If I can't have Grandpa forever, then I'll take all the memories I can.  And I'll cherish every one.

Friday, November 19, 2010

Show & Tell: Adventures Week 16

Today we wrapped up Week 16, our final week of school for 2010!

Bible was especially sweet this week, as we spent time focusing on Jesus as Emmanuel.  We learned that Emmanuel means "God with us," and we sang "O Come, O Come Emmanuel" every morning at breakfast.  It was such a blessing to kick off the Christmas season with that as our focus!  And I love the fact that I didn't even plan it.  God orchestrated the timing on that one!  Hannah's thinking was definitely challenged this week, as she is having a hard time grasping that Jesus was fully God and fully man all at the same time.  I'm just going to have to trust the Holy Spirit to explain that one more fully to her! 

In U.S. History, we learned that two more states—Rhode Island and Vermont—were added to the country.

When we studied Vermont, we learned that it leads the nation in maple syrup production.  Sounded like a good reason to have breakfast for dinner to me!  We cooked some pancakes, and everyone in our family tasted pure maple syrup for the first time.  We unanimously agreed that it was delicious!  :)

We also learned about Daniel Boone and his Wilderness Road, which was a trail he marked that stretched from the East Coast to Kentucky.  If my kids don't remember anything else about Daniel Boone, I think they'll always remember that he had a gun named "Tick-licker!"  Actually, we all got a kick out of that one!  And Hannah felt like it would have been an appropriate name for Sheba, too!  :)

In Science, we learned that hot air expands and cold air contracts.  We did a couple of activities to demonstrate.

First, to demonstrate that hot air expands, we made a small dent in a ping pong ball.

Then we placed the ball in a glass with hot water and put a plate over the top to trap in the heat. 

In theory, the hot water should have heated up the air inside the ping pong ball, causing it to expand so much that it would push the dent right out.  In theory.  But in reality, this is what we got ...

So the next day, after reading the helpful tips from the wonderful moms on the My Father's World message board who have walked the path before me, we challenged the ping pong ball to a rematch.  This time, we were determined not to lose!  Here's what happened ...

We also used our new knowledge that hot air expands to make a quarter jump.  First, we put a quarter on an empty sparkling grape juice bottle.  (Can I just say that my kids love it when science calls for a bottle and they get to drink some sparkling grape juice?!  It almost beats birthdays.  Almost.)

Next, we put the bottle in a stock pot and filled the stock pot with hot water. 

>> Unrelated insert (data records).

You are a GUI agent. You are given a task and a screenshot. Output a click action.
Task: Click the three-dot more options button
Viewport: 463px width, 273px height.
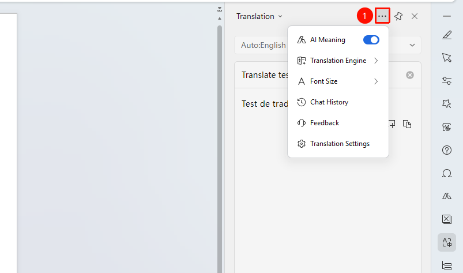[382, 16]
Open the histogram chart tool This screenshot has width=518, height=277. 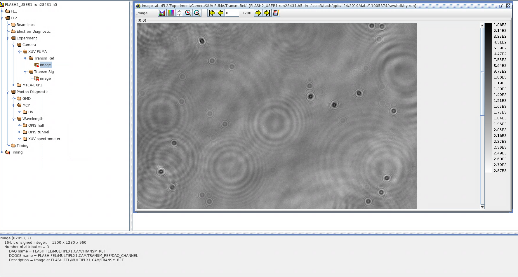162,13
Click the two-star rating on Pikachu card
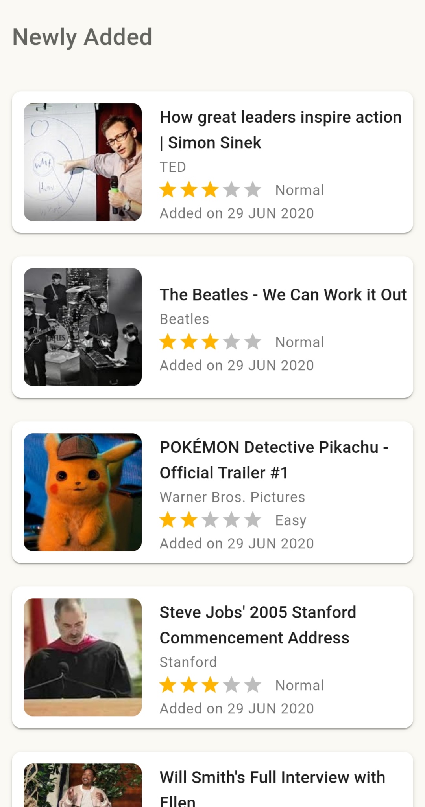The height and width of the screenshot is (807, 425). 210,520
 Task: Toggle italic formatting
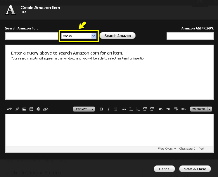(109, 109)
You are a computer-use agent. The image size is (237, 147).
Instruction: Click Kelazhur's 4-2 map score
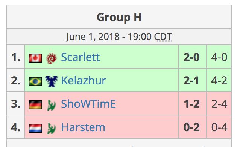pyautogui.click(x=219, y=81)
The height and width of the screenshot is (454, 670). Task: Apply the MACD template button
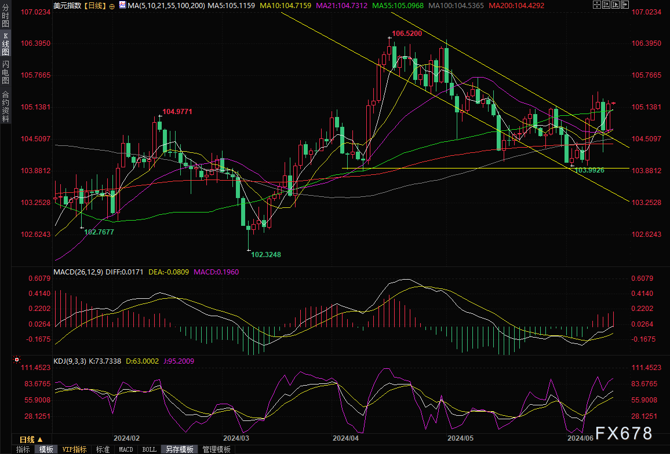[x=126, y=449]
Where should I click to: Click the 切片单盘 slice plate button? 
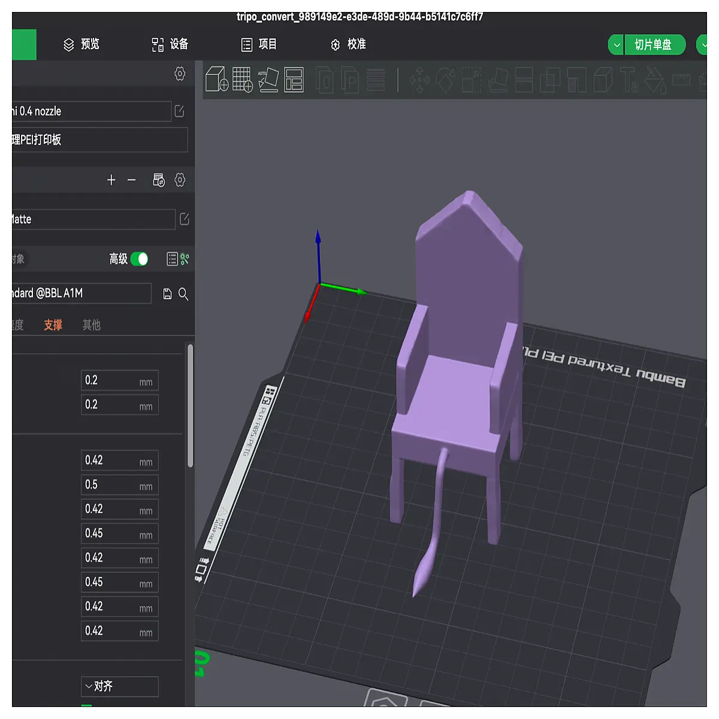tap(654, 45)
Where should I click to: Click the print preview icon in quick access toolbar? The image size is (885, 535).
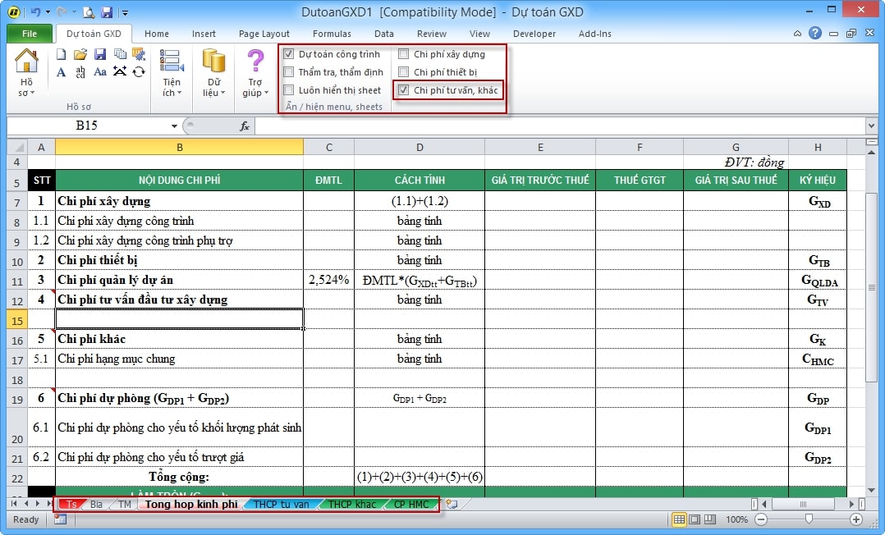click(88, 12)
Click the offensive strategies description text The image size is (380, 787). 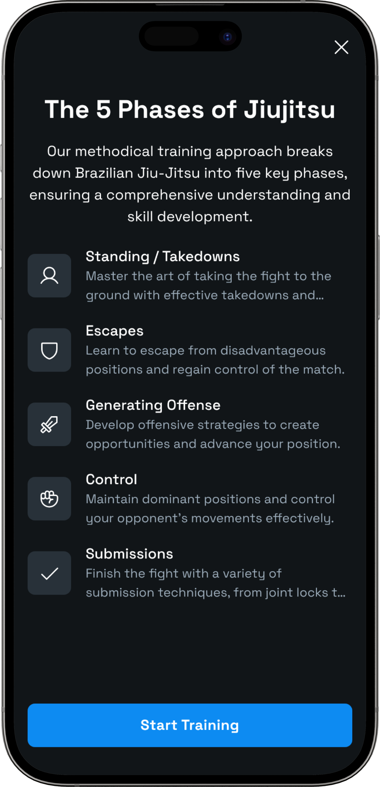[x=213, y=434]
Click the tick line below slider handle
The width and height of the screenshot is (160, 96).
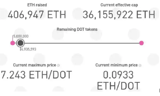point(20,49)
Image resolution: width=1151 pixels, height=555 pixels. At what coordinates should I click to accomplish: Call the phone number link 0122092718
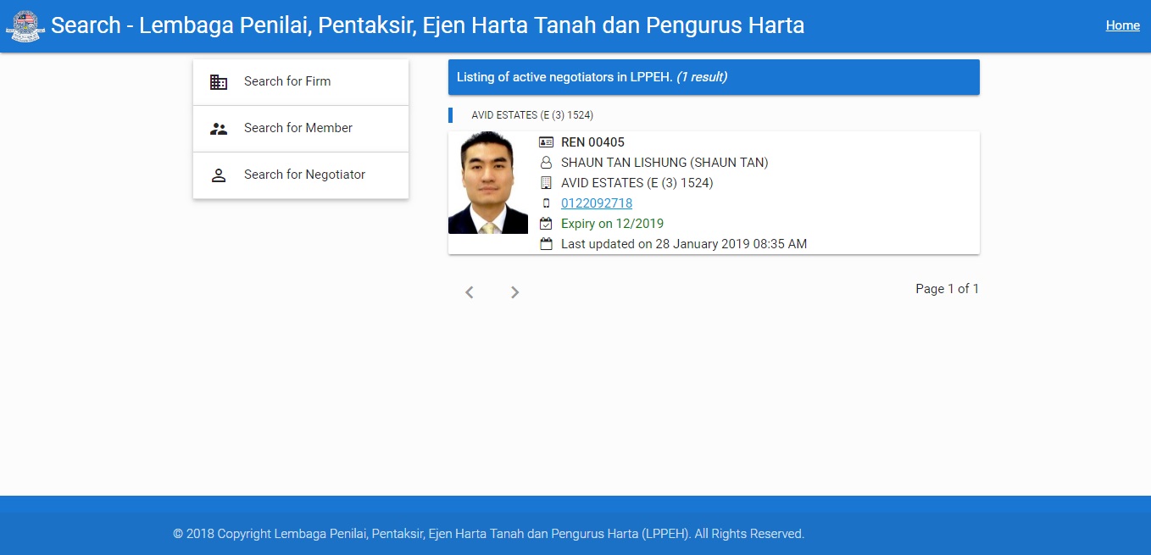(597, 203)
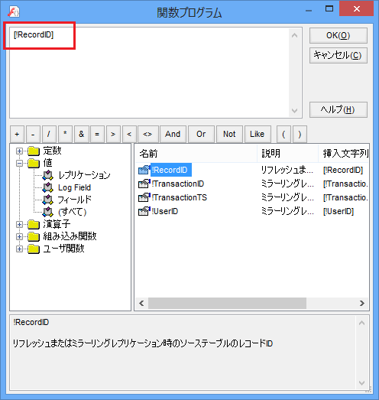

The heat from the water heated up the air inside the bottle, and when the heated air expanded, it made the quarter jump up.  Now, I know it sounds really impressive, and I'm not too proud to admit that I had the camera ready so I could catch the quarter as it jumped several inches into the air.  But, um, when Usborne says the quarter will "jump," they don't mean an "Air Jordan" kind of a jump.  They mean a geriatric exercise class kind of a jump.  Take a look ...

(If anyone knows how to rotate a video, please feel free to leave me a comment with instructions! Meanwhile, I'll try to hold the camera the right way while I'm filming. Yes, I know I used to be a technology teacher, but that honestly feels like a lifetime ago!)

And to demonstrate that cold air contracts, we put a couple inches of crushed ice in an empty soda bottle and put the lid on.  We were amazed at the change that occurred in just a couple of minutes as the ice cooled down the air inside the bottle.

We also learned that heat rises, and we did an activity to demonstrate this, as well.  Hannah cut a "snake" out of a piece of paper, and we held it above some boiling water to see what would happen.

Since this is our last week of school for 2010, which means a massive clean-out will most likely take place around here really soon, I want to make sure to document the results of some of our earlier science experiments.

Back in Week 11, we put a wet piece of bread in one baggie and a dry piece of bread in another.  They have been setting on a shelf in my garage cabinets for 5 weeks now, so I fully expected to see mold everywhere!  But surprisingly, this is what we found we got it out today:

This is the dry piece.

And this is the wet piece.  If you squint reeeeally hard, you can see a tiny bit of mold.
Goodness gracious, what kind of preservatives do they put in this stuff?  And I have to say, it has made me wonder what in the world my insides must look like!  When I die, will my body ever return to dust, or will my fully preserved body rise to meet Christ in the air someday?!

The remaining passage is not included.